(Saved entries)
_ _ _ _ _ _ _

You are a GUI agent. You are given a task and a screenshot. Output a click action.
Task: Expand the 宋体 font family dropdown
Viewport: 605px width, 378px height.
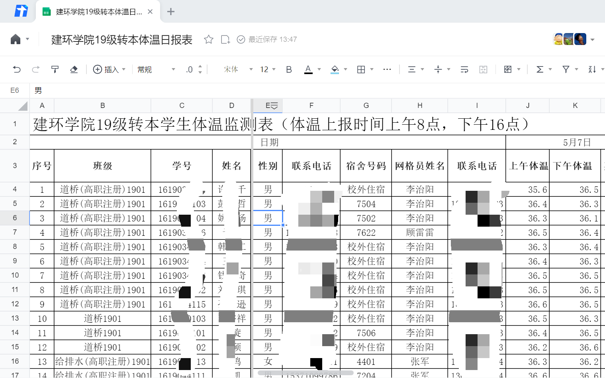[238, 69]
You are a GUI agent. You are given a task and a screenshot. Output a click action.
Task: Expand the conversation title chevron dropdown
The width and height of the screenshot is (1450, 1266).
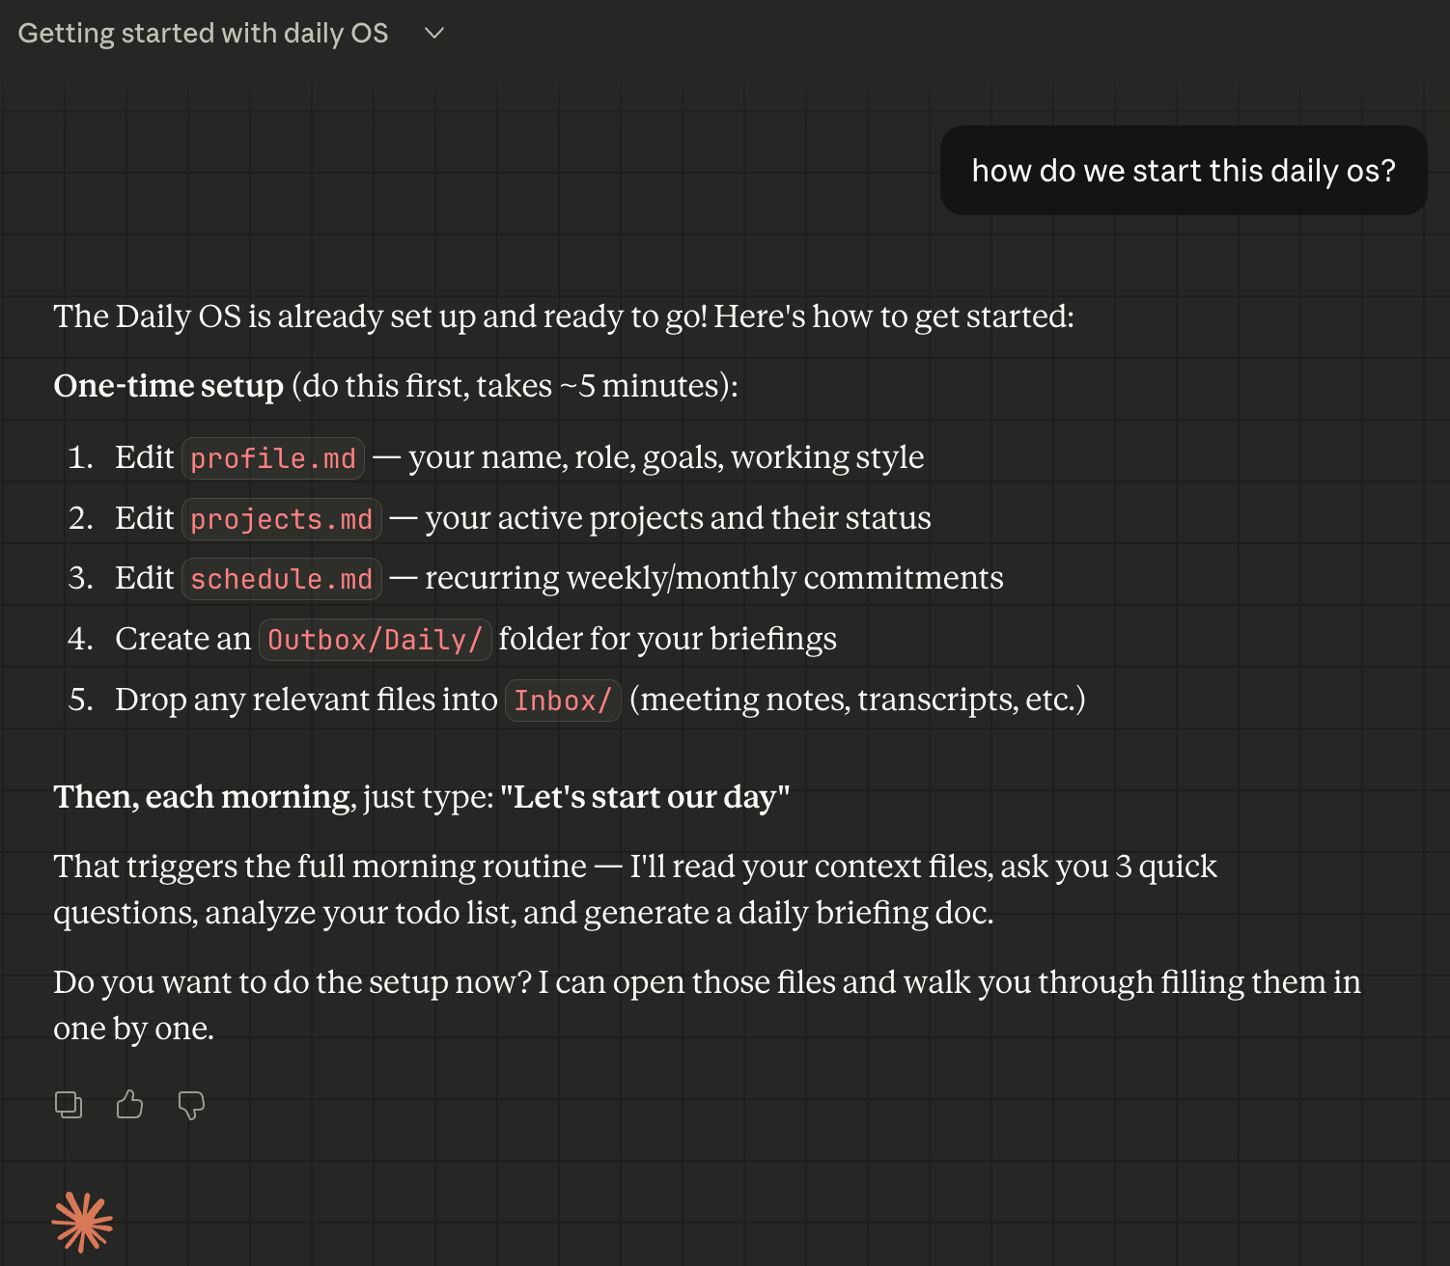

_ _ _ _ _ _ _

Omit the pictures; restate every entry word for word.

» Finished exercise
You are a GUI agent. You are given a task and a screenshot. Output a click action.
Task: Expand the 宋体 font family dropdown
Viewport: 605px width, 378px height.
[238, 69]
You are a GUI agent. You are given a task and a screenshot. Output a click action.
Task: Expand the conversation title chevron dropdown
The width and height of the screenshot is (1450, 1266).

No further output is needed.